Perspectives on coverage of trans surgery
With the addition next year of transgender surgery coverage to Cardinal Care, Stanford’s student health plan, some students say there are quality-of-life improvements on the horizon for transgender students here.
Some international students, who next year are required to buy into Cardinal Care, are expressing frustration with the plan, whose transgender coverage they say they won’t need.
By and large, however, many students have welcomed the change.
“It is fantastic that Stanford is leading the world in trans rights and equality by making sure that trans students at Stanford are well supported in the student health care plan,” said ASSU executives David Gobaud, a coterminal student, and Andy Parker ’11 in a statement.
The decision to cover transgender surgery aimed to provide adequate medical treatment for students with gender identity disorder, according to Ira Friedman, the director of Vaden Health Center at Stanford.
Friedman said he does not expect the coverage option to be widely used.
“We do not anticipate a large number of surgeries,” Friedman wrote in an e-mail to The Daily. “Having this benefit opens the plan to additional expenses, but for the plan as a whole we do not anticipate that the impact will be very costly.”
He said the decision to cover transgender surgical treatments was made after students and staff articulated the transgender community’s needs and concerns.
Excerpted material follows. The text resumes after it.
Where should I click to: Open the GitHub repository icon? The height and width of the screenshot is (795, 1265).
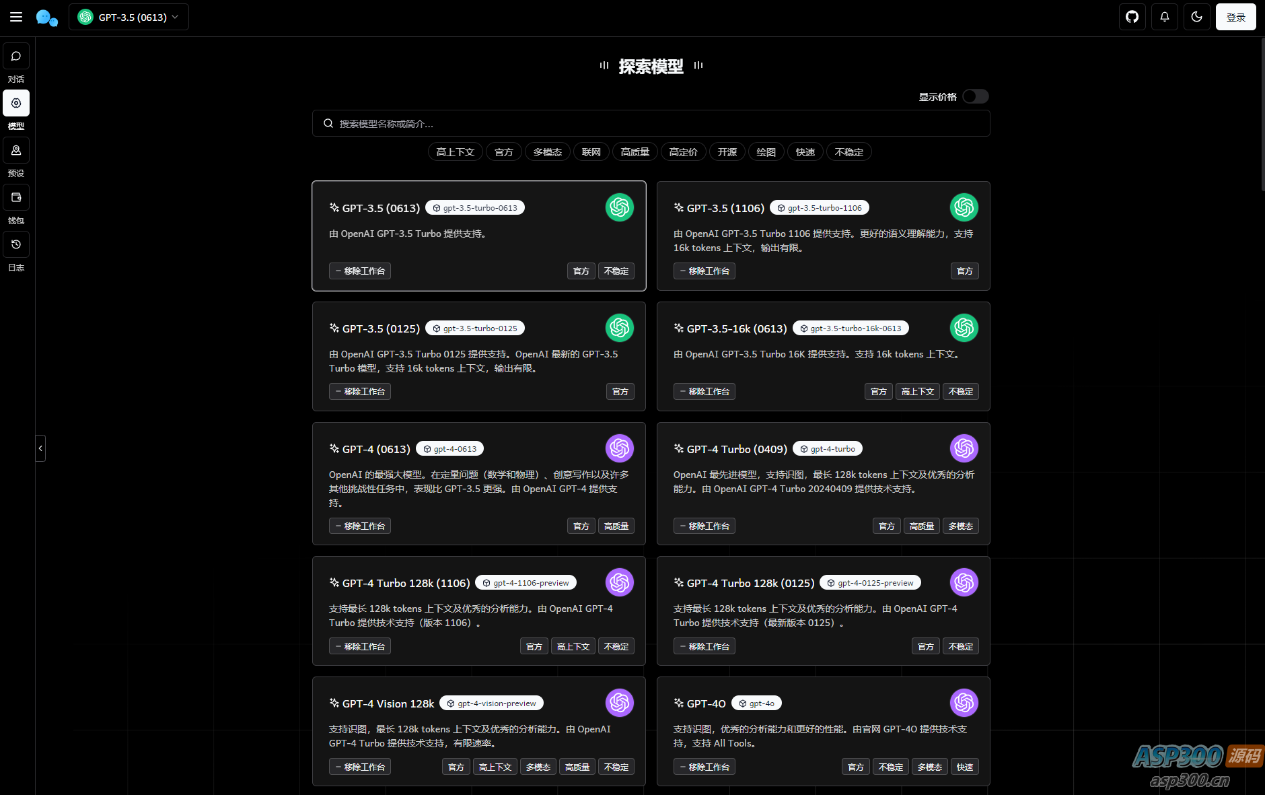pyautogui.click(x=1132, y=17)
According to Juno Obedin-Maliver, a fifth-year medical student and co-founder of the Stanford LGBT Medical Education Research Group, the move is a statement toward tolerance and acceptance of the transgender community.
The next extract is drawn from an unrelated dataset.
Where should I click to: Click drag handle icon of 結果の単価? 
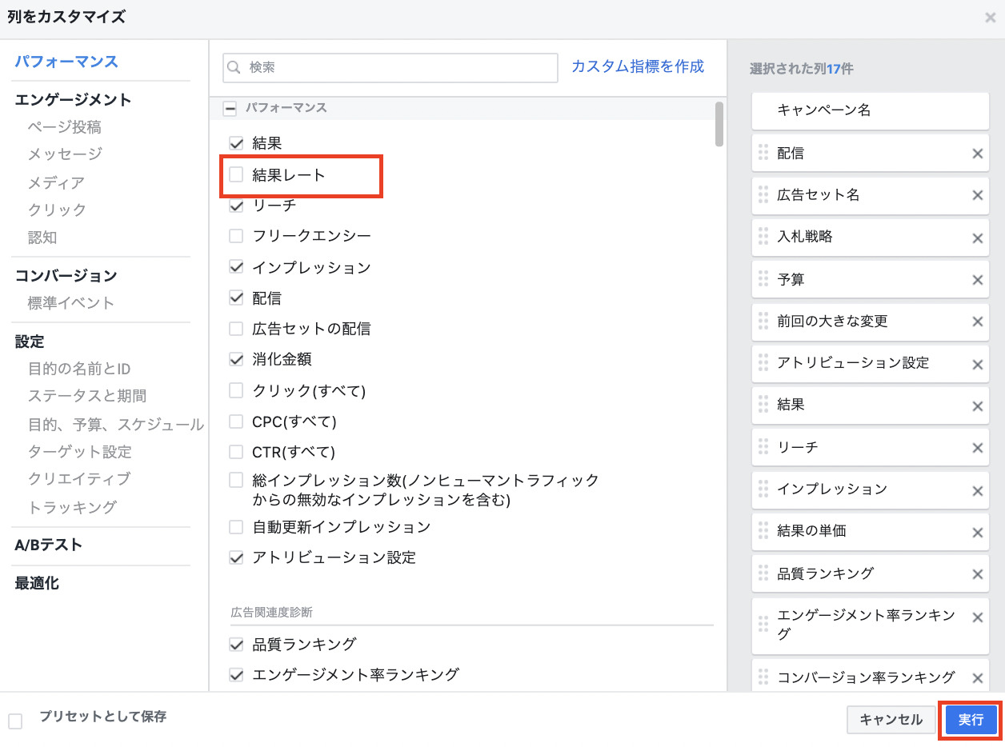(763, 531)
“By providing this surgery, they’re saying that they’re willing to think about and create a welcoming environment for transgender patients,” she said.
Obedin-Maliver said that transgender health care challenges can be many: doctors may refuse to treat a transgender person due to fear, transphobia or inexperience, and without proper insurance, health care costs for transgender people can skyrocket.
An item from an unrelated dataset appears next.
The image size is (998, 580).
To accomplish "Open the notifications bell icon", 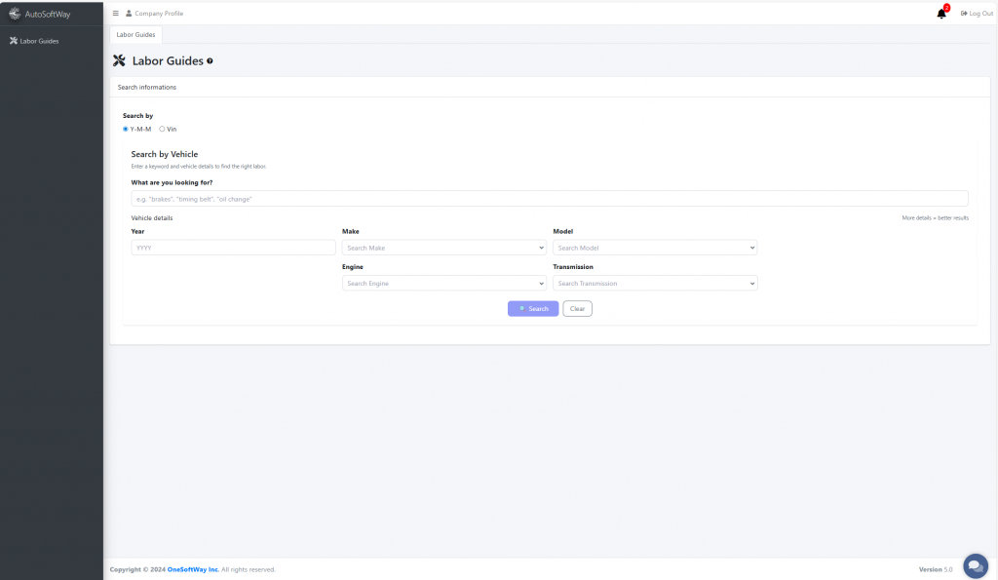I will pos(940,14).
“Denying care to transgender individuals is inappropriate and disrespects their diagnosed condition,” Obedin-Maliver said.” By covering this care, we can make sure it’s done in a quality way that avoids complications in the future.”
Charles Syms ’11, an LGBT Community Resources Center student staff member, pointed out that the change allows transgender students to live more comfortably in general.
“There are still many ways in which transgender students face discrimination here,” he said. “For example, changing one’s registered name is an extremely cumbersome process, and students have reported different names appearing on the diploma and the Cardinal Careers recruiting Web site.”
For some international students, however, the addition of transgender surgery coverage raises cost concerns as it coincides with a new requirement that all foreign students buy into Cardinal Care next year.
“Most students in my community (Chinese community) find Cardinal Care super expensive and completely unnecessary as things that would never be helpful to most of us, such as transgender surgery, are now covered,” wrote Crystal Yin, a first-year graduate student in management science and engineering, in an e-mail to The Daily.
Across the bay, UC-Berkeley instated services for transgender members in their Student Health Insurance Plan in August 2009.